* Excerpt to read:
CHARLESTON – The guardian of a man who had been confined in Mildred Mitchell-Bateman Hospital for more than a decade is suing the secretary of the West Virginia Department of Health and Human Resources after the patient was allegedly injured while in its care.
Rocco S. Fucillo, in his capacity as secretary for the West Virginia Department of Health and Human Resources, was named as a defendant in the suit.
Shawn Shumbera was confined in Mitchell-Bateman Hospital from Dec. 22, 1998, until Jan. 6, 2011, according to a complaint filed Dec. 26 in Kanawha Circuit Court.
Kim Crose claims Shumbera was diagnosed through WVDHHR as suffering from a Medley class level mental disability having adaptive deficits in three or more of the six major areas of life skills, with additional diagnoses of mental retardation and a host of mental illnesses.

* Input data:
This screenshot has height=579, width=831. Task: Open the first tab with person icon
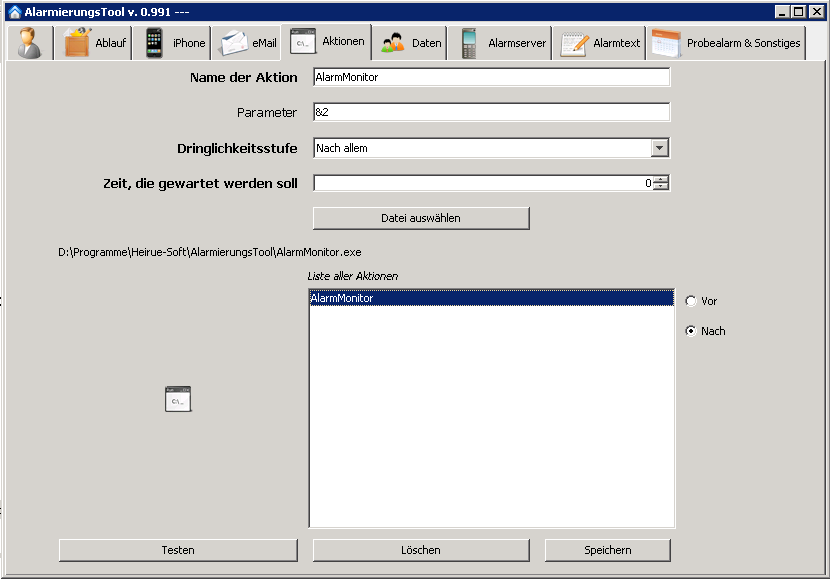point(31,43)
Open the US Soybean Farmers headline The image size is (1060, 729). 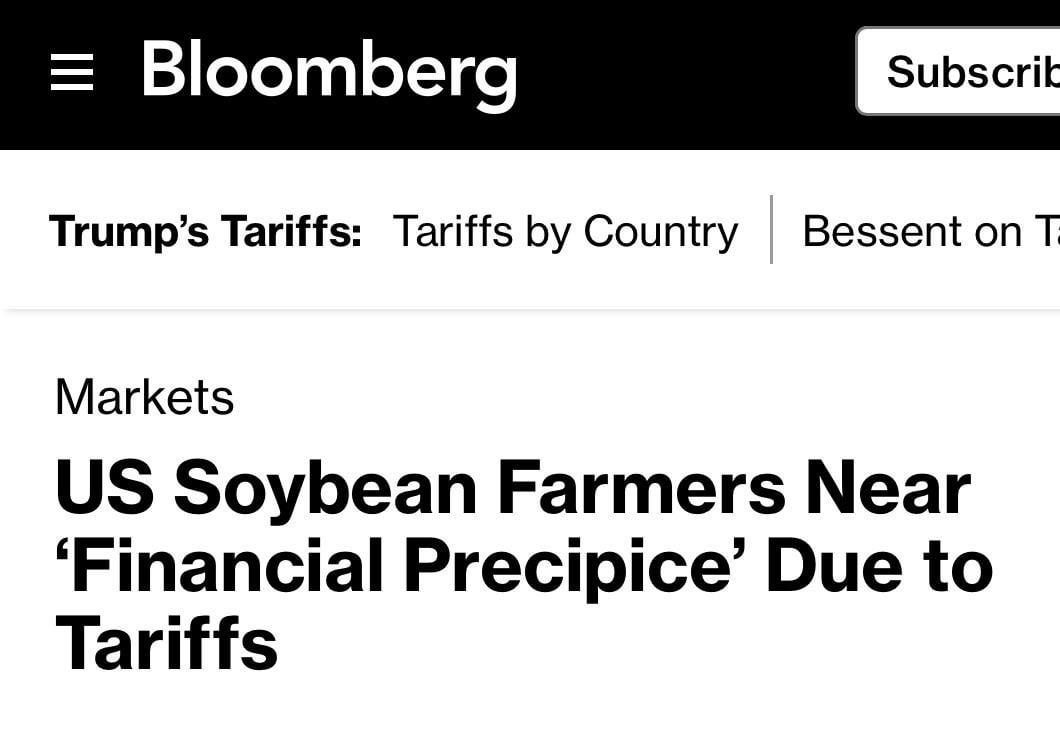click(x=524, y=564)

* Problem 1:
In which court was the complaint filed, according to the article about the hospital lawsuit?
* Problem 2:
Please rewrite the paragraph of the article about the hospital lawsuit that begins "Kim Crose claims" as a short list, keeping its main facts.
The listing isn't needed for anything here.

* Expected output 1:
Kanawha Circuit Court.

* Expected output 2:
Kim Crose claims that Shumbera was diagnosed through WVDHHR with:
- a Medley class level mental disability with adaptive deficits in three or more of the six major areas of life skills
- mental retardation
- a host of mental illnesses